The décor is attractive, a high-tech bistro style. Its entrance opens onto the hotel’s lobby. It’s mid-afternoon, so there aren’t any dinner guests to make uncomfortable when you peek in. The waiters are busy putting out the place settings and flower arrangements.
In hotels, dinner service begins at six o’clock. At a table underneath a small lamp attached to the wall, a man catches sight of you and nods in greeting. You smile and feel a strong urge to leave, since you already had a look around, but he signals you with his hand to come closer. He seems like the manager, with his navy-blue jacket and red tie. You say hello and tell him that the place is very lovely, that you hadn’t known about it. We just remodeled it, he answers, and asks you to sit down. I came to get a gift from Larios, you say, hedging. He tells you it’ll just take a few minutes, that he wants you to taste a few dishes, that everything’s new, the menu, the chef. Faced with his calm smile and slate-blue eyes, you weakly tell him that you’re not hungry. He reaches out his big hands—you take note of just how big they are—and he orders the waiter to bring a few sample dishes. You think, why not? You like to eat, and this man wants your opinion.
It’s five o’clock, and the waiter sets down two wine glasses and pours a splash into the glass of the man in the blue jacket. He buries his nose in it, inhales, and then asks you if you wouldn’t mind accompanying him in a little tasting. It would be a pleasure, you say, and he explains what a good year it was for this French wine, the harvest of that vintage was fantastic, that this sort of pinot noir goes well with a tuna steak, a little serving of redfish, nearly raw and crusted with pepper, an intensely-flavored slice that your tongue lingers over and that you swallow with your eyes half-closed, afterwards taking a sip from your glass. He watches you, having not even tried his own serving, and he catches you in your gesture, a pleasant expression in the eyes, a pleased sigh. The servings—loin of lamb in puff pastry, a bit of endive with goat cheese, veal with morels—all flow delicately and each in its turn across the white tablecloth and your palate. He tells you that he used to be a dishwasher, and now he’s the restaurant’s manager. The story intrigues you. He’s been to wine tastings all over the world, he personally knows sommeliers who have identified regions, varieties, and vintages while blindfolded.

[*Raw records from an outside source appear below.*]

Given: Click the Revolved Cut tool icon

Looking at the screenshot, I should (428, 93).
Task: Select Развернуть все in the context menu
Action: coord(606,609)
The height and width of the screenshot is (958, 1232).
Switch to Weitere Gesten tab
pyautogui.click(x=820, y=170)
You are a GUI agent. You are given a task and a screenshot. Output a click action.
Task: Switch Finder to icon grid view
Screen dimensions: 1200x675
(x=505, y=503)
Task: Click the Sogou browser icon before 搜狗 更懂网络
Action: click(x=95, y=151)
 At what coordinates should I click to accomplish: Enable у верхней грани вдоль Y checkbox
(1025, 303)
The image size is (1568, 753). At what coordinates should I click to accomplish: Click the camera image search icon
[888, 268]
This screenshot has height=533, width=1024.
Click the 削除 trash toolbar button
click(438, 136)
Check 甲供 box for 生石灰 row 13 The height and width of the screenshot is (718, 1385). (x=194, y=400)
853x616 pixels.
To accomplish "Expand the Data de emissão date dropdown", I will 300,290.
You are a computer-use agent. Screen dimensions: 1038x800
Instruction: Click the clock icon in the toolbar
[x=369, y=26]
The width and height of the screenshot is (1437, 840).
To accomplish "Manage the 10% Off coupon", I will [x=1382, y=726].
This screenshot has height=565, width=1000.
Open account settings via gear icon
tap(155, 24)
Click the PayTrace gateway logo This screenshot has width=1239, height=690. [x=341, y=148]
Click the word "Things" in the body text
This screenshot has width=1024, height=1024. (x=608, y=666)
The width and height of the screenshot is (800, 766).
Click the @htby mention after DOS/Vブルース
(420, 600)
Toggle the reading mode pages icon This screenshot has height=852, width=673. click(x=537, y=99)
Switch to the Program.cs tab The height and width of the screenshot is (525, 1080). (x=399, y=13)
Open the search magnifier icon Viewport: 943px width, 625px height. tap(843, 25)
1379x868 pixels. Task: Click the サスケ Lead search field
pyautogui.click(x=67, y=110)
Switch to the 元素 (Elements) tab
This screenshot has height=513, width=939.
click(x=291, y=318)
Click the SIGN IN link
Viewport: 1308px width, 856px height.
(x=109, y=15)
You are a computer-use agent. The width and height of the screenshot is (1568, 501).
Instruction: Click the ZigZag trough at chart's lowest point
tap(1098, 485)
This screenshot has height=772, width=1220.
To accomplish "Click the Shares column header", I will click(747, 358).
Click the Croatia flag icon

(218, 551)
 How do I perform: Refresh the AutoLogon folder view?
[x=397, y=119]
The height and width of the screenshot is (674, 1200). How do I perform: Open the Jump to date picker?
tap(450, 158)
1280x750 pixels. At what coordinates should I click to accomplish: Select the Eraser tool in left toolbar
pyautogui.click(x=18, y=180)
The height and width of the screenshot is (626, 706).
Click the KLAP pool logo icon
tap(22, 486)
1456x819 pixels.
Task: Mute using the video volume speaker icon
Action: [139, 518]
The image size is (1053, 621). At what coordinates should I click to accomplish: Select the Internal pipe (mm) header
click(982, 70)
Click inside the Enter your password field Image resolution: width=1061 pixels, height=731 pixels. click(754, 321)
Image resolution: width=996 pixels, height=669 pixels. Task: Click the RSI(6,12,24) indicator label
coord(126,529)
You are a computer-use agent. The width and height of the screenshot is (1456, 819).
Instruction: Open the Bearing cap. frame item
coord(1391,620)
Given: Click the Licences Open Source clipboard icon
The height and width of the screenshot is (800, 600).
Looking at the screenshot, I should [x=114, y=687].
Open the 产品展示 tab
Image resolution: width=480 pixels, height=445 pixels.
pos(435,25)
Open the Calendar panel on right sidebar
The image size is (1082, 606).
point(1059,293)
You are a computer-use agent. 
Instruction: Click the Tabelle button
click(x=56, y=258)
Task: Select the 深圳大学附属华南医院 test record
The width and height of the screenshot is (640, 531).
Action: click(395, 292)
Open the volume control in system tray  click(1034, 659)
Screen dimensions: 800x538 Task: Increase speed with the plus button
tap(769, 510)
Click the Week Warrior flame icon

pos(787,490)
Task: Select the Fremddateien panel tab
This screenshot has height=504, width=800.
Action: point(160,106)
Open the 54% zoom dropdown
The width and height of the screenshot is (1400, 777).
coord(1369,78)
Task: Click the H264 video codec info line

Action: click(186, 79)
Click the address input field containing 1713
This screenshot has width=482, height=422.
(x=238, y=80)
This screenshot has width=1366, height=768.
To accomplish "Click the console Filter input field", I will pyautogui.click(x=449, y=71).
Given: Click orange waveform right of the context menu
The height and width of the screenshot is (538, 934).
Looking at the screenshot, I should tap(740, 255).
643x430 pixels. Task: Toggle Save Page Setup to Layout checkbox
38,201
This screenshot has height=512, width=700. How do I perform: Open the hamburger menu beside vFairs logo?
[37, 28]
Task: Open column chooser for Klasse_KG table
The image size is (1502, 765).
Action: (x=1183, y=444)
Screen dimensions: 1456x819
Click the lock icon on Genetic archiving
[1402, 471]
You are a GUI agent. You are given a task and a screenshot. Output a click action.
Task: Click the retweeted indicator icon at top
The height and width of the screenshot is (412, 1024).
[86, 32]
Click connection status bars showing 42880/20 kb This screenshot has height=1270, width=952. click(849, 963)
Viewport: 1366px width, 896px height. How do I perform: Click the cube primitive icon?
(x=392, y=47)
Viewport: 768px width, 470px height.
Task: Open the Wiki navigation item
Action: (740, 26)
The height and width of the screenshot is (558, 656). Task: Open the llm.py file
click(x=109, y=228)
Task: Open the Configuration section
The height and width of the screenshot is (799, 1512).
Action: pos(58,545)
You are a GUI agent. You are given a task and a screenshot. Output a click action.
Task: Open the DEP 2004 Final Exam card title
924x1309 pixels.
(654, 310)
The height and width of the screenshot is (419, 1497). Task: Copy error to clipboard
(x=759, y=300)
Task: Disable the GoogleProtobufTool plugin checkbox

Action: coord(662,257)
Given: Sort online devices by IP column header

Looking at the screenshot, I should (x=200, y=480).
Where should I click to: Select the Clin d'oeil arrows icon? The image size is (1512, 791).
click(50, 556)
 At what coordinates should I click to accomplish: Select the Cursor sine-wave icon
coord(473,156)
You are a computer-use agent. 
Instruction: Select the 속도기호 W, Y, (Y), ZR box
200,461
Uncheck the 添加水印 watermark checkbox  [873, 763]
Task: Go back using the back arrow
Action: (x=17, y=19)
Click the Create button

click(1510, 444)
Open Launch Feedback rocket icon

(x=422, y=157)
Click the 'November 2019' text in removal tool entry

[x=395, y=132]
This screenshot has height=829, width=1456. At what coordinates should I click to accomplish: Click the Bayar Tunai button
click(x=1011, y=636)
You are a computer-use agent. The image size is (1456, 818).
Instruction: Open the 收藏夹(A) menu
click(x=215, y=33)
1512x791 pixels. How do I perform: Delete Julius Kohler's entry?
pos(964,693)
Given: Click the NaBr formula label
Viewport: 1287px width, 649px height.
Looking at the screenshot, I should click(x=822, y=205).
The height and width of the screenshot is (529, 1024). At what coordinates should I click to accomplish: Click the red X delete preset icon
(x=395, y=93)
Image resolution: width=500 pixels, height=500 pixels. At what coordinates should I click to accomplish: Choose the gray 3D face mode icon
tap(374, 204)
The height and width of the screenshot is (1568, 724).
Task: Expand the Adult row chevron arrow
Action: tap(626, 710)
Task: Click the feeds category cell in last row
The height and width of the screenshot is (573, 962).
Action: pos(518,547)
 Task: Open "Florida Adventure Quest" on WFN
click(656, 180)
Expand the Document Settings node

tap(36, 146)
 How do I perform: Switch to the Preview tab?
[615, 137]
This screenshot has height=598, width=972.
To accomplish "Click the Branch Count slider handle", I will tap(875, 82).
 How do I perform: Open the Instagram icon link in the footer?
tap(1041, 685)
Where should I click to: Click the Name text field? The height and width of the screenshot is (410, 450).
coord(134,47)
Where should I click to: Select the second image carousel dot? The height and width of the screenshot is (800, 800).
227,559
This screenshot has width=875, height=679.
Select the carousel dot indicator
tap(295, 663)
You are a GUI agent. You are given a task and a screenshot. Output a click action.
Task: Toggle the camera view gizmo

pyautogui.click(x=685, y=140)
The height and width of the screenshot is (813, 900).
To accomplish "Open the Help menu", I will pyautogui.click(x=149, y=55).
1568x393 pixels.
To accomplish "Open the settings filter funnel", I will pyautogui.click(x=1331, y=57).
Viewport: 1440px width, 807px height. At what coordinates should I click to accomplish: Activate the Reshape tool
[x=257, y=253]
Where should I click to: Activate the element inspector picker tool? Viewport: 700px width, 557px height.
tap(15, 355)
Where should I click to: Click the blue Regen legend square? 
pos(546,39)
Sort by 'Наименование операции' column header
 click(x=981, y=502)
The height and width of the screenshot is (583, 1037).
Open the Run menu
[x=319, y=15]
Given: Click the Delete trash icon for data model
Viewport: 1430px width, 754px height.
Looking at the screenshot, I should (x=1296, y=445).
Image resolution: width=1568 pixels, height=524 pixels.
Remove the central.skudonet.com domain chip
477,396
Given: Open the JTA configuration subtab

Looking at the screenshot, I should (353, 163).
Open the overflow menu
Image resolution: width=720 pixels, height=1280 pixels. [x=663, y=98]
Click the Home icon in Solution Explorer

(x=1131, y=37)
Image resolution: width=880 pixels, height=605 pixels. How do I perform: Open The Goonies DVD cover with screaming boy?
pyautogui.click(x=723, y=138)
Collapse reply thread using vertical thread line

He calls the waiter and tells him to straighten a painting on the wall and to fill up the salt shakers, his eyes all the while focused on the man’s shoes—they must be perfectly polished at all times, he explains. His slate-blue eyes gaze at you steadily and with a certain pleasure as you taste the Chateau Lafitte that the waiter has uncorked, and you listen to him and observe him as if you were part of a play in which you had the role of submitting to the designs of the leading man. Finally, he offers you a serving of bitter chocolate on a small, white, seashell-shaped plate, and he assures you that it tastes best accompanied by Champagne. So, he takes you by the hand with that big hand of his, and he sweeps you along through the hallways while you discover that he’s tall, and that you like his light chestnut hair and the way he carries himself, and you don’t know whether it’s his mix of French and Scotch heritage or what you learned amidst the dishes, implements, tables, chefs, and waiters that is seducing you.